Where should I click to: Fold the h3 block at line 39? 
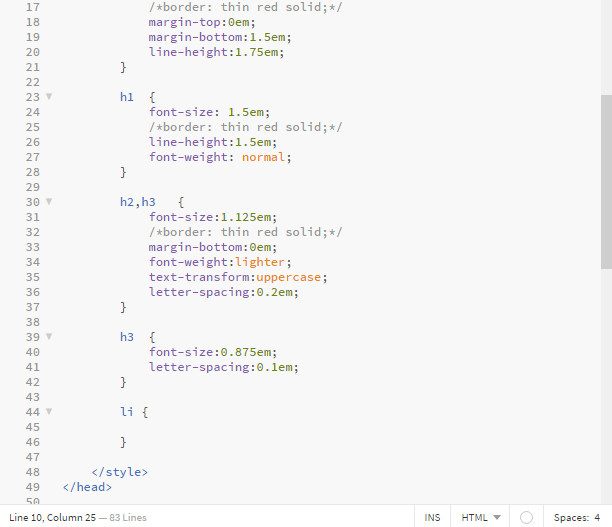[x=48, y=337]
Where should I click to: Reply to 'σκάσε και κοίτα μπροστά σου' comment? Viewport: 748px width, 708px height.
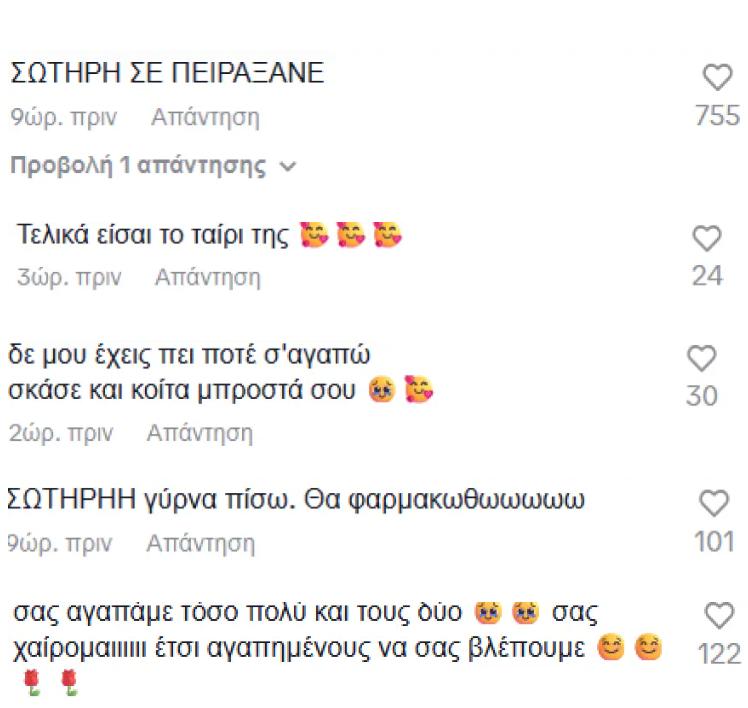click(x=199, y=434)
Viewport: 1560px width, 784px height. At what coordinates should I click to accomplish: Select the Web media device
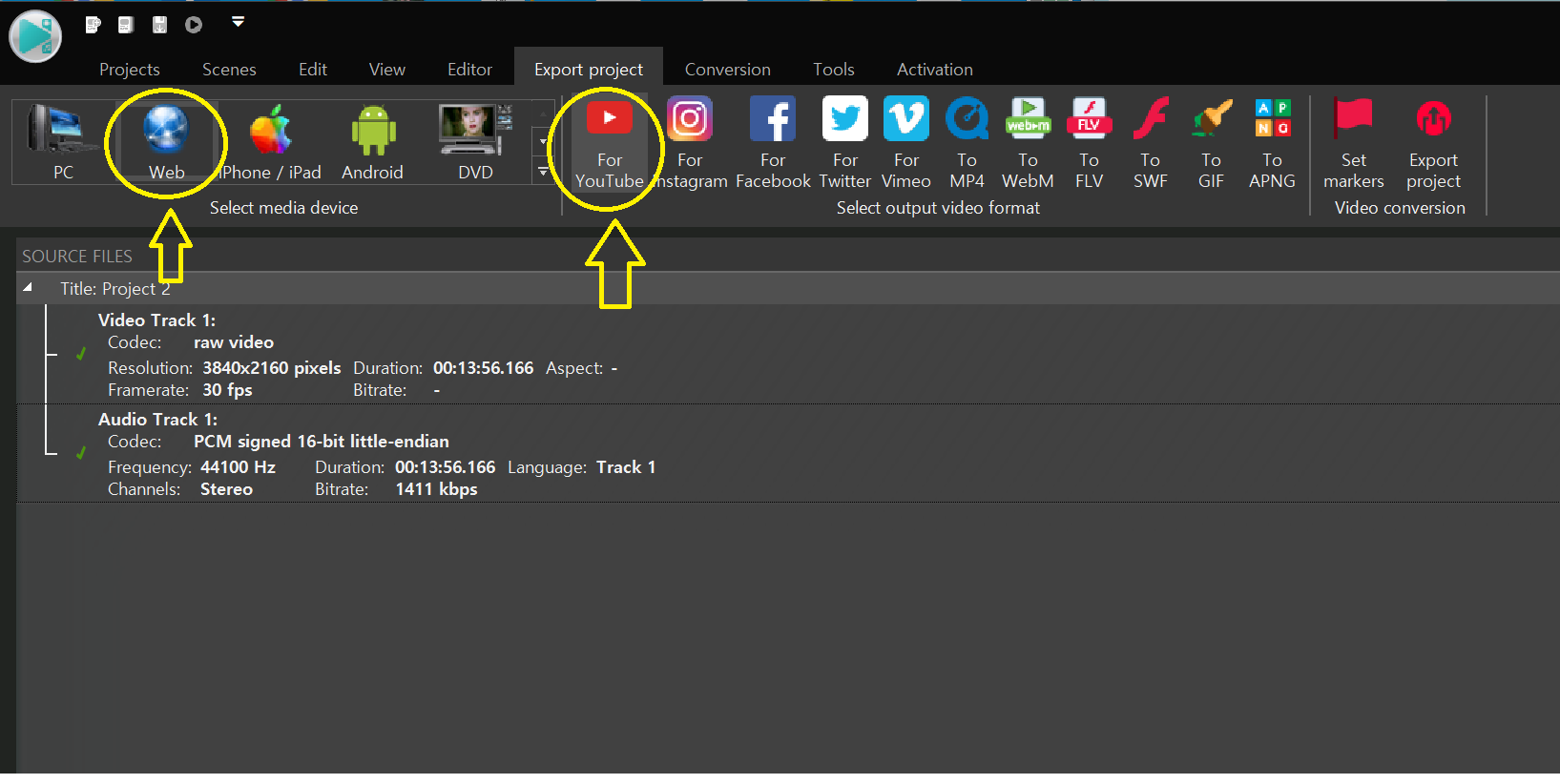pyautogui.click(x=166, y=142)
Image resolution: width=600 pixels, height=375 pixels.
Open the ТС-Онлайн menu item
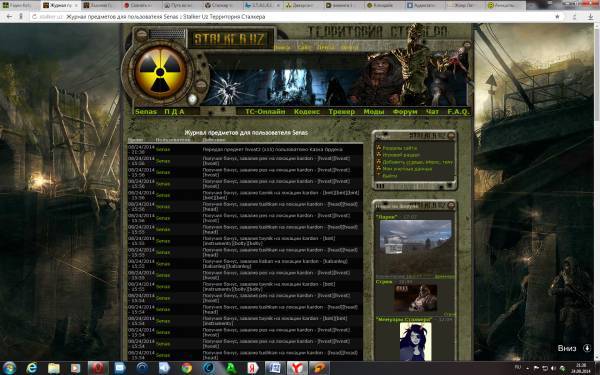[265, 112]
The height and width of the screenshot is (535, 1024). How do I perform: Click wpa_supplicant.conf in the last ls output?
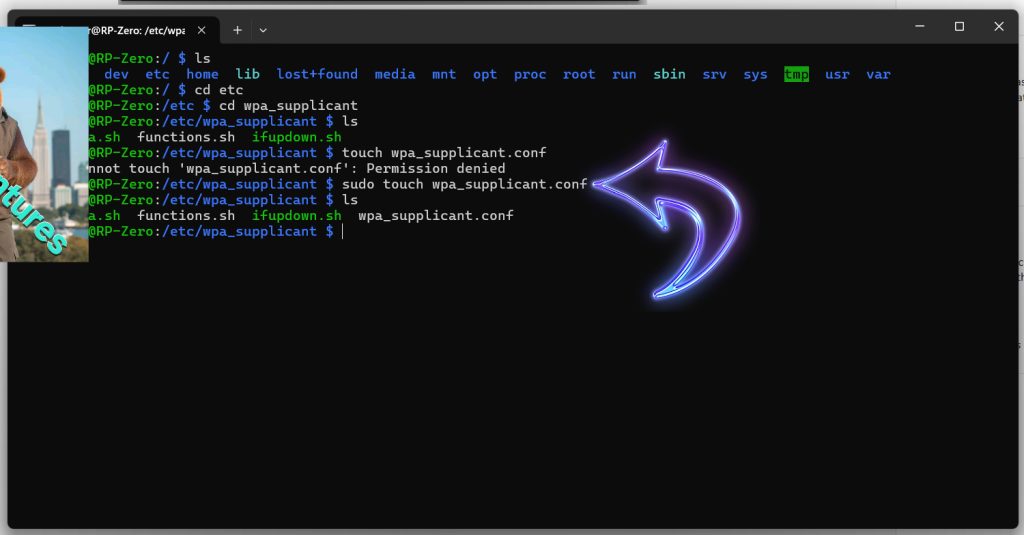[435, 216]

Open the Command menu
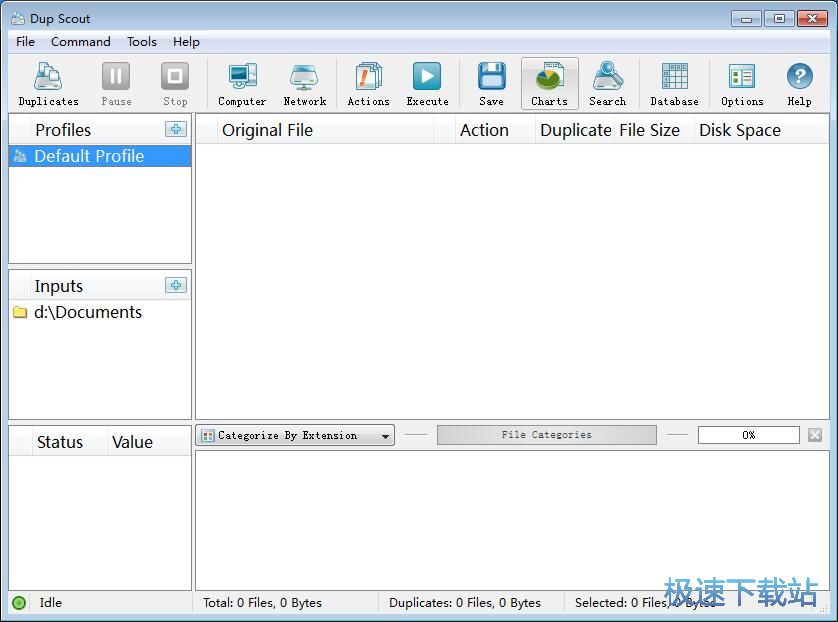[81, 42]
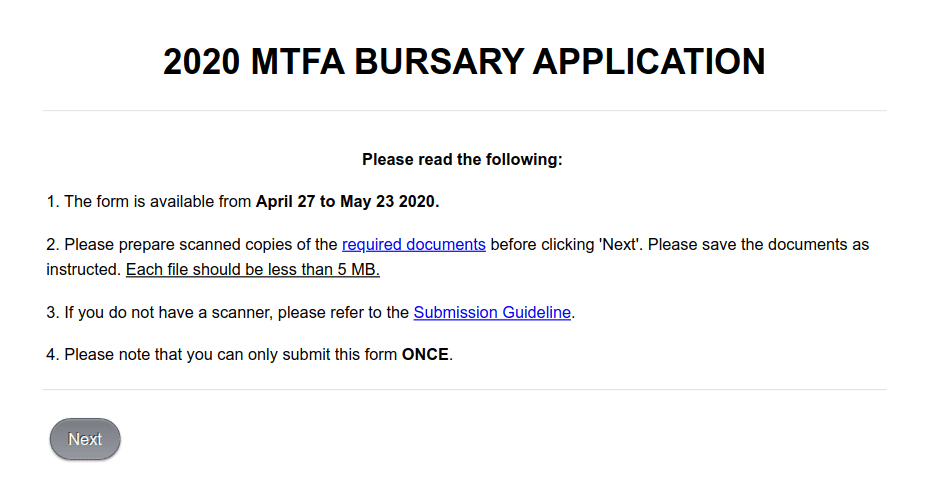Click the word 'instructed.' before the underlined text
This screenshot has height=489, width=930.
pos(83,270)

───

» **What you have to do**
Your output should consist solely of the lines from the line containing "Viewport: 1560px width, 784px" through the last line of the entries, verbatim, minus any pictures.

» **Response to this task**
Viewport: 1560px width, 784px height. At what coordinates should I click to accomplish: Select the Web media device
pyautogui.click(x=166, y=142)
Image resolution: width=600 pixels, height=375 pixels.
Open the ТС-Онлайн menu item
[265, 112]
The height and width of the screenshot is (535, 1024). How do I perform: Click wpa_supplicant.conf in the last ls output?
[435, 216]

Open the Command menu
[81, 42]
Click the word 'instructed.' before the underlined text
This screenshot has height=489, width=930.
pos(83,270)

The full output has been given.